KELOĞLAN KİMLİĞİNDE TÜRK MASALLARI ANLATISI: PROPP YÖNTEMİNDE TÜRK MASALLARI


BOLAT N.

Manas Journal of Social Studies, cilt.6, sa.3, ss.201-226, 2017 (Hakemli Dergi) identifier

  • Yayın Türü: Makale / Tam Makale
  • Cilt numarası: 6 Sayı: 3
  • Basım Tarihi: 2017
  • Dergi Adı: Manas Journal of Social Studies
  • Derginin Tarandığı İndeksler: TR DİZİN (ULAKBİM)
  • Sayfa Sayıları: ss.201-226
  • Ondokuz Mayıs Üniversitesi Adresli: Evet

Özet

Dünya edebiyat tarihinde masallar olağan üstü olaylar, kahramanlar üzerine kurulup kurgulanmaktadır. Türk masalları da anlatılarında bu mitsel özellikleri taşımaktadır. Mitsel anlatılar özellikle ilkel toplulukların içinden çıkıp nesiller boyu etkisini sürdürmektedir. Türk masal anlatıları da kendi ilkel kültürel yapısında etkili olan Şamanizm anlatılarından aktarılan öğelerle beslenmektedir. Türk kültürel yapısında İslamiyet öncesi Şamanizm inancının öğeleri etkindir ve İslamiyet'in kabulünden sonra Şaman gelenekleri kültürün içinde hızla zayıflamaya başlamış ancak tamamen yok olmamıştır. Anadolu'ya yerleşen Türkler gelirken bu özellikleri de beraberlerinde getirmiş ve masallarda yaşatmışlardır. Altay masallarında yer alan Tastaray yansıması Keloğlan masallarında da kendini göstermektedir. Kahramanlar zaman içinde yer aldığı bölgeye uygun olarak şekillense de ilkel toplumsal kültüründen de izler taşımaktadır.
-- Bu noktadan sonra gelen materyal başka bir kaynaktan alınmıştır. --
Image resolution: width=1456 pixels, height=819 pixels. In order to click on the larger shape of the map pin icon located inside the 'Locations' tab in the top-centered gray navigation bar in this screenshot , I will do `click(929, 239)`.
Bu anlatı etkisi Türk Anadolu masal ve geleneksel yapısında da izlerini sürdürmektedir. Keloğlan masalları, Anadolu insanın kendini yönetenlere söylemek isteyip de söyleyemediklerini aktardıkları, bunun yanı sıra dönem kültürünü, korku ve umutlarını da yansıttıkları araçlar olarak dikkat çekmektedir. Çalışmada, Rus biçimci Vladimir Propp'un masalın değişmez temel taşları olarak değerlendirdiği işlevlerine Keloğlan masalları yerleştirilmeye çalışılmaktadır.
In the history of World literature, tales are built on super natural events and heroes. Turkish tales also have the characteristics of these mythical features. Mythical narratives especially have born from primitive societies, and sustained their impact on generations. Turkish mythical narratives have nourished from the elements of Shamanism narratives which have a deeply impact on their own primitive cultural structure. The elements of pre-Islamic Shamanism believe are efficient in Turkish cultural structure. After the acceptance of Islam, traditions of Shamanism have rapidly lost their influence but they have not completely disappeared. The Turks, who settled down in Anatolia, have brought these features with themselves and kept alive in the tales. The Tastaray reflection in Altay tales has showed itself in the tales of Keloğlan, too. The heroes have carried traces of a primitive social culture, in accordance with the area which they have taken place over time. The influence of this narrative has continued its existence in the structure of Turkish tales and traditions. The Keloğlan tales draw attention to the fact that Anatolian people convey what they can not say and say to the self-governing, as well as instruments of the period cult, reflecting their fear and hopes. In the study, the Russian formalist Vladimir Propp is trying to place Keloğlan tales on the functions he regards as the unchanging foundation stones of the fairy.